Oui. Quand ça ne se passe pas bien pour vous, vous pouvez absorber l’énergie positive de ceux qui ont réussi. Et quand ça se passe bien, vous pouvez transmettre cette énergie à vos coéquipiers, que ce soit lors des entraînements ou dans la chambre.
Et pourtant, vous êtes tous des sportifs individuels. Il n'y a jamais de jalousie?
C’est ce qui est beau dans le ski. Le résultat dépend uniquement de sa propre performance.
Est-ce vraiment aussi simple?
Oui, au sein de notre équipe, la compétition et l’ambition se concentrent uniquement sur ce qui se passe sur les pistes.
Mais il peut arriver que votre concurrent ait eu de meilleures conditions.
Notre sport se pratique en extérieur. Parfois, ça tombe sur vous, parfois sur l’autre. Je reste totalement concentré sur moi-même.
C'est un discours mature. Etiez‑vous déjà comme ça enfant?

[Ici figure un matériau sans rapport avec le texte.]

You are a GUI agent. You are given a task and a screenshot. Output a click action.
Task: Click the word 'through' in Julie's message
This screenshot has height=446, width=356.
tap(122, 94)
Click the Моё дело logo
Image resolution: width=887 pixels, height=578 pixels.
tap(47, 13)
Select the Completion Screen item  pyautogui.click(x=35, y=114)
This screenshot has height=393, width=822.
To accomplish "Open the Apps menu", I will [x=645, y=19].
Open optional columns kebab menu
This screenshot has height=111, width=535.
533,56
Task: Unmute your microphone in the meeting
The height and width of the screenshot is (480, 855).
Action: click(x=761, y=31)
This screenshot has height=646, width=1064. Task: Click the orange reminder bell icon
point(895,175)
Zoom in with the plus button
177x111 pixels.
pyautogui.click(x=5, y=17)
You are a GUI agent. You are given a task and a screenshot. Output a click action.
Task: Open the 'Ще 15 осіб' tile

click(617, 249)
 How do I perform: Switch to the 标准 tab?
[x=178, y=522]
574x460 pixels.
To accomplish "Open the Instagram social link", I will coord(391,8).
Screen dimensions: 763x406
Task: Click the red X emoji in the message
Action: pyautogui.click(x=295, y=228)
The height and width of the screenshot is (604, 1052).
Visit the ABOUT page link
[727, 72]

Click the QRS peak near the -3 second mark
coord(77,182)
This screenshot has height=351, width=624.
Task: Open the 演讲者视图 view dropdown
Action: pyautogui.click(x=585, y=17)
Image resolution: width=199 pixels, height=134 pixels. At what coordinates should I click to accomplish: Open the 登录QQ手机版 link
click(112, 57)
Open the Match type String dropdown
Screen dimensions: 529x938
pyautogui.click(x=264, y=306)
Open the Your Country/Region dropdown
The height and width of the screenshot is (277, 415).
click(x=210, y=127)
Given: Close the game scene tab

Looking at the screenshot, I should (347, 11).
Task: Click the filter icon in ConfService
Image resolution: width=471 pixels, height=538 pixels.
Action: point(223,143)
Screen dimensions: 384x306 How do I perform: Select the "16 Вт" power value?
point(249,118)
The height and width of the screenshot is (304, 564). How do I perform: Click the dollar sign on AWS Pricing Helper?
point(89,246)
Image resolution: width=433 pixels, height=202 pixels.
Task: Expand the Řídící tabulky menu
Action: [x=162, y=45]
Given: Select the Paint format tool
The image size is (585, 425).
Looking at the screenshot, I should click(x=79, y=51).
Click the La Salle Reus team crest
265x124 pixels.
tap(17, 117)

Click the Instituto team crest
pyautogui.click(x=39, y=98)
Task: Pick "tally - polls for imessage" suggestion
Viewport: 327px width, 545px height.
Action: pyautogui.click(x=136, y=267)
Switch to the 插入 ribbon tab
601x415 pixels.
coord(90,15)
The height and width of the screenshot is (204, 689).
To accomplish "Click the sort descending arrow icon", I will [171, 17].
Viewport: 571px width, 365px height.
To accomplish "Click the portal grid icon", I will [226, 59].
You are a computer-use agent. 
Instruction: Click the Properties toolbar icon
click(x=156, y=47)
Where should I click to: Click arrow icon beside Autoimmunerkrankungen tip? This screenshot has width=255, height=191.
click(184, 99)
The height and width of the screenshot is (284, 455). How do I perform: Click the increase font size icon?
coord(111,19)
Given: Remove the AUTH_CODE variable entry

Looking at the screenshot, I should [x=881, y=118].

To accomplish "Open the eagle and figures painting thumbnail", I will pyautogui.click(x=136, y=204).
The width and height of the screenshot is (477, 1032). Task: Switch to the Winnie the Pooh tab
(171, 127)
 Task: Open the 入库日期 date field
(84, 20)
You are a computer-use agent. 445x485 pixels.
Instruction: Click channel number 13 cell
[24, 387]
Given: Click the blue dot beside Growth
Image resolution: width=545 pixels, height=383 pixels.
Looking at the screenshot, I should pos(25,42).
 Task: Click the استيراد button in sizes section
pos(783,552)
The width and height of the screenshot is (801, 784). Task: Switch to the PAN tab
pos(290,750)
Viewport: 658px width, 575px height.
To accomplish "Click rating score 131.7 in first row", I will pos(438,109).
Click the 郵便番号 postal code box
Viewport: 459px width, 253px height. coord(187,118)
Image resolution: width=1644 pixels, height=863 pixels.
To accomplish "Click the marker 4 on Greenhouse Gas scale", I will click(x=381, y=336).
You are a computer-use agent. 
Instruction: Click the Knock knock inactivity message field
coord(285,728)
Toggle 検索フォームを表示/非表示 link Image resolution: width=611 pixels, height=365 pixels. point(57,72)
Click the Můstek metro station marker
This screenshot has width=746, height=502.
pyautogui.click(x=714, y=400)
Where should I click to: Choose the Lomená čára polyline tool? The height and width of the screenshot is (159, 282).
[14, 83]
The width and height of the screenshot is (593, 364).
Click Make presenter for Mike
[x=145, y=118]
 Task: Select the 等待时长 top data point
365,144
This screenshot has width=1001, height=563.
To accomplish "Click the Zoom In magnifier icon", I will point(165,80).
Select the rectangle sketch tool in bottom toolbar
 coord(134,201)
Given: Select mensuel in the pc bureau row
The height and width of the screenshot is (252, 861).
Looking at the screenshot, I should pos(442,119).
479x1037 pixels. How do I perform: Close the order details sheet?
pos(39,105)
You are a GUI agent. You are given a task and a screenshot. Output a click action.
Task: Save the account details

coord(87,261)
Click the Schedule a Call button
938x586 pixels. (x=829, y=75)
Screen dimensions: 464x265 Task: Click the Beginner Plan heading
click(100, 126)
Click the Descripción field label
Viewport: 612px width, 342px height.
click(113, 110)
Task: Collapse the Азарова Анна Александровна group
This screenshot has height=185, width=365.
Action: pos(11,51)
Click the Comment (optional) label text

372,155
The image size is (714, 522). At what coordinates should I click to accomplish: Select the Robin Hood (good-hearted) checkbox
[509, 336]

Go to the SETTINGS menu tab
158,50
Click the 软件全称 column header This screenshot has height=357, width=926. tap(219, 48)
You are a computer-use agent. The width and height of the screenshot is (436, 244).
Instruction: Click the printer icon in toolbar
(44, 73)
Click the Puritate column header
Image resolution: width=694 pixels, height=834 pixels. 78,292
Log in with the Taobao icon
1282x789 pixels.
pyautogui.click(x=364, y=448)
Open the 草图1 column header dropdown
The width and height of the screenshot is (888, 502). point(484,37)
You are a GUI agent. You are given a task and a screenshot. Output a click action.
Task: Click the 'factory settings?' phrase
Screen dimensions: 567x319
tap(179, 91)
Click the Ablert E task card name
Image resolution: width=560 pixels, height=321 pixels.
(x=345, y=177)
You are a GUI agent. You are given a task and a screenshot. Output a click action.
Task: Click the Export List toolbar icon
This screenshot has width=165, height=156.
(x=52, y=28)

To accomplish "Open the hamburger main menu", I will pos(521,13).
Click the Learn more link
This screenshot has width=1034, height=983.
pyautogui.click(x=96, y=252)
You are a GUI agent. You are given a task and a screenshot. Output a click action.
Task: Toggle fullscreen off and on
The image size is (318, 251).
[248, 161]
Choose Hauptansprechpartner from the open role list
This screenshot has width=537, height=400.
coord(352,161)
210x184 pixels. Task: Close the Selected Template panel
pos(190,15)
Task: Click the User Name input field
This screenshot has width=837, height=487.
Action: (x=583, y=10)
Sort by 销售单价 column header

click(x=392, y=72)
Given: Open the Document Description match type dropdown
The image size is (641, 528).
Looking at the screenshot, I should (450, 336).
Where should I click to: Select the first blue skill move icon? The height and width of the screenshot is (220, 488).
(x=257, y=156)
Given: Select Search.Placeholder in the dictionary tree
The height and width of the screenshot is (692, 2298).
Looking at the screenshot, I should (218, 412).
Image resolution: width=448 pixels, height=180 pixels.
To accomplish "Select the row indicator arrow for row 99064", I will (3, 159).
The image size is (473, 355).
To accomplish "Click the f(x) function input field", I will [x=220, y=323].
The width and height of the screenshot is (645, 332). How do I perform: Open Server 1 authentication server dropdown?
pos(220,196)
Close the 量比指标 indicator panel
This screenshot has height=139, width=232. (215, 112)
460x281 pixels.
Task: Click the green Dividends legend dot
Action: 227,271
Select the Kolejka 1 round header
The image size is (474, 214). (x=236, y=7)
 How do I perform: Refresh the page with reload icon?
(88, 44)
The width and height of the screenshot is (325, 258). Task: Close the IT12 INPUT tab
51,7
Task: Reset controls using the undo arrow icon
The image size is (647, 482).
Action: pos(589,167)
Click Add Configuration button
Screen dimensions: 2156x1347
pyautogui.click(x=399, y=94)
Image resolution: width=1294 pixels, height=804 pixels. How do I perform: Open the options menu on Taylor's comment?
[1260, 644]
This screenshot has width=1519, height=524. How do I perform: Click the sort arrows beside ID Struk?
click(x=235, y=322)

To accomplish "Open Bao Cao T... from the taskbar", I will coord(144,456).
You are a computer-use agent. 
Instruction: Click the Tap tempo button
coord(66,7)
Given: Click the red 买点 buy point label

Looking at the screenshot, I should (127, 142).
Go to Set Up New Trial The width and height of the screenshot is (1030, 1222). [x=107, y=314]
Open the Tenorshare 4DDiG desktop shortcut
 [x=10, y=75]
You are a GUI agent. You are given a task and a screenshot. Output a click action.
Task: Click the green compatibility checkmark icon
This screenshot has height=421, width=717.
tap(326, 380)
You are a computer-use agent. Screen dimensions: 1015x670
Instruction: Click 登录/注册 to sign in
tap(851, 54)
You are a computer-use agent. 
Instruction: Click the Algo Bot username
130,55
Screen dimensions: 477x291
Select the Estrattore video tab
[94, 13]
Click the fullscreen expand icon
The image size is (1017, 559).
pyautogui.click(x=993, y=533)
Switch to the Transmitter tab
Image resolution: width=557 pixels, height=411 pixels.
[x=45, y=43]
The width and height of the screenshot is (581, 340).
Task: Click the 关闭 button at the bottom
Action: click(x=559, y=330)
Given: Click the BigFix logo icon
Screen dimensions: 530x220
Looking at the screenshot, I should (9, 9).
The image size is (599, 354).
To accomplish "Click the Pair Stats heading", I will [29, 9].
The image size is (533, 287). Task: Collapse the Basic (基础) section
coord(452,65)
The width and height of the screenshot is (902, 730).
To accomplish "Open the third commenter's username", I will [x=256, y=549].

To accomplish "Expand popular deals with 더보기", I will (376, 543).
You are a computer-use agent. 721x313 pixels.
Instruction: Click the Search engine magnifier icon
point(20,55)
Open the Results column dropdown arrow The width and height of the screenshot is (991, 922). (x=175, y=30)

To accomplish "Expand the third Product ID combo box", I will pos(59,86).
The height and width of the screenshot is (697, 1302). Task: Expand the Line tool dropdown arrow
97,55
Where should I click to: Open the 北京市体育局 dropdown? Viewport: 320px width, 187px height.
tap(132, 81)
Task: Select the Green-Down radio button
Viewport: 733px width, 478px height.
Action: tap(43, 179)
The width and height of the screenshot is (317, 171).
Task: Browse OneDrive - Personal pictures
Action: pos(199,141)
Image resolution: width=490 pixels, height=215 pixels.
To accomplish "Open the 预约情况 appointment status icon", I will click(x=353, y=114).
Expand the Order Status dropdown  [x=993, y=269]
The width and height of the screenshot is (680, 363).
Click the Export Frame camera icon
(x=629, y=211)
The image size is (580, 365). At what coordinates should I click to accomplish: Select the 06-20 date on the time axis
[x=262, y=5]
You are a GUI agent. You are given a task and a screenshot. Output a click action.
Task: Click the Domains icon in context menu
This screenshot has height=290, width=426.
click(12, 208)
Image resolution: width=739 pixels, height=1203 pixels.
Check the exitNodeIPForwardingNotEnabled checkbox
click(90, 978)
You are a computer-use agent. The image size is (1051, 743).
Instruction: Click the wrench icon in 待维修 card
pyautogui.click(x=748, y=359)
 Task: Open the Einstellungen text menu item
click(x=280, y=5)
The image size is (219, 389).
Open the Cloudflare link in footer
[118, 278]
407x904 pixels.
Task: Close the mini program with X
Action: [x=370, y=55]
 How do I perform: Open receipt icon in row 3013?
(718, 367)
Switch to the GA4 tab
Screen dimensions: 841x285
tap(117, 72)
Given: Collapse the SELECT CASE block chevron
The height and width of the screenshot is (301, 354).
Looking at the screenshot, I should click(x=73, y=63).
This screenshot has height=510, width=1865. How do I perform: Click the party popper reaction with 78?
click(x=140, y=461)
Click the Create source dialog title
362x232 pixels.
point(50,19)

Parfois plus, parfois moins. Mais je pense que c’est quelque chose que l’on apprend avec les années. Dans notre sport, le fair-play fait partie du jeu.
Vous ne communiquez pas vos objectifs publiquement. Pourtant, un événement important aura lieu en février…
Vraiment? (Rires).
Vous y pensez déjà?
A peine. Notre équipe est tellement forte qu’il n’est même pas certain que je sois sélectionné. La situation est similaire à celle qui existait avant les Championnats du monde l'hiver dernier.
Donc vous allez participer, skier comme un diable et décrocher l’or?
(Rires) Je ne sais pas comment skie un diable. Moi, je skie en souriant, pas avec des cornes. On verra bien.